Lorsque l’on parle d’un préjudice moral, on ne peut s’empêcher de se demander à quoi ça correspond. D’autant que l’on entend de plus en plus souvent à la radio des jugements rendus qui évoquent des montants importants en matière de préjudice moral.
Souvenez que Bernard Tapie s’était vu accorder en 2008 la somme inédite de 45 millions d’euros au titre du préjudice moral !
Certes cette décision a été annulée depuis, mais elle avait mis en lumière cette notion de préjudice moral.
Dans quels cas peut-on prétendre à une indemnisation du préjudice moral ?
Certes cette notion de préjudice moral peut intervenir dans le droit des affaires ou dans l’exécution des contrats.
Ainsi, par exemple, un recours devant le tribunal administratif peut permettre de faire valoir un préjudice moral.
Mais ce n’est pas le seul domaine où cette notion peut intervenir. Elle peut aussi être invoquée dans le cadre d’une action contentieuse.
Qu’est-ce que la jurisprudence a retenu en matière de préjudice moral ?
Pour ce qui est du préjudice moral, il faut savoir que le juge n’hésite pas à reconnaître la réalité de ce type de préjudice, quel que soit le cadre dans lequel il est invoqué.
Par exemple, si vous êtes victime d’une violence morale dans le cadre d’un conflit familial, vous pouvez envisager de déclencher des poursuites devant le juge aux affaires familiales ou en cas de divorce.

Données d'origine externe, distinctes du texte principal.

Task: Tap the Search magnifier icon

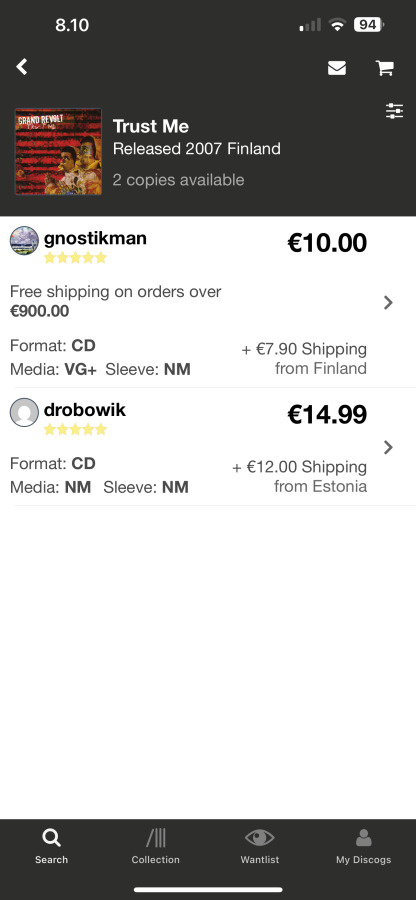Action: pyautogui.click(x=51, y=839)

Le préjudice moral peut également être invoqué devant les juridictions pénales pour faire valoir les souffrances morales subies par une personne qui a été victime d’agressions ou d’accident. C’est d’ailleurs dans ce domaine que cette notion concerne le plus de personnes. Et si vous lisez cet article, c’est peut-être précisément que vous êtes en train de vous poser la question de savoir si vous pouvez prétendre à une indemnisation au titre de préjudice moral, suite à un accident ou une agression dont vous-même ou un de vos proches avez été victime.

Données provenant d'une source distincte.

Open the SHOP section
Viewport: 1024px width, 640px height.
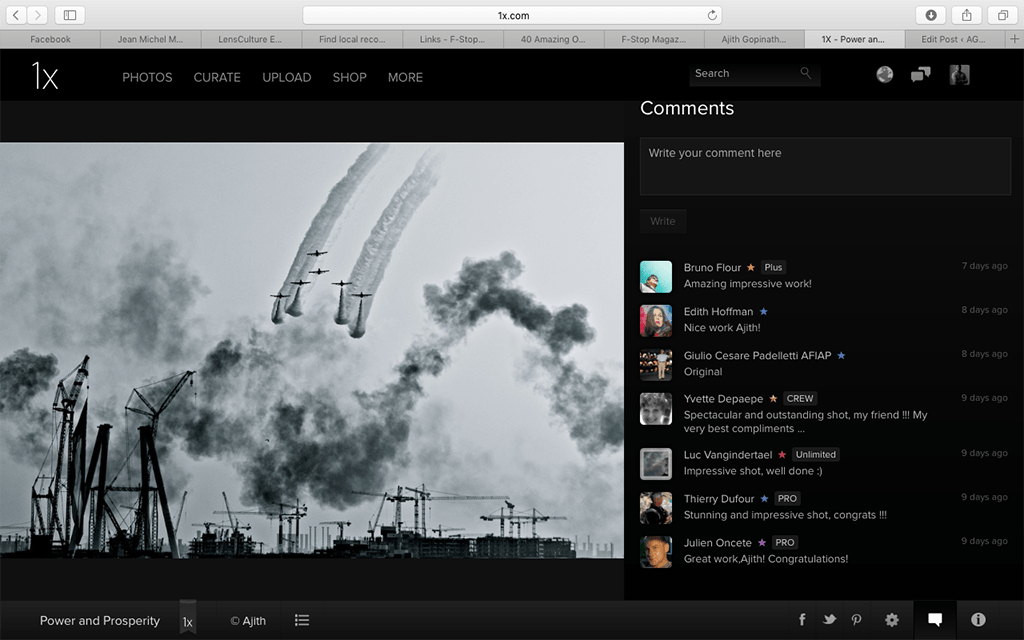point(349,77)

Le préjudice moral est de plus en plus reconnu dans le cadre d’affaires concernant un accident de la route ou un accident de travail (lisez cet article pour comprendre comment il est alors évalué)
Une victime qui a subi un lourd préjudice psychologique suite à un accident de la route peut demander une indemnisation du préjudice moral, elle aussi importante.
La victime d’un cambriolage, d’un vol ou d’une agression peut également demander une indemnisation au titre du préjudice moral. Toute la question devient alors : comment l’estimer.
Le principe juridique de base
La loi prévoit, et c’est un des principes juridiques les plus importants que tout dommage causé à autrui exige réparation. Indépendamment de toute loi, c’est un principe moral.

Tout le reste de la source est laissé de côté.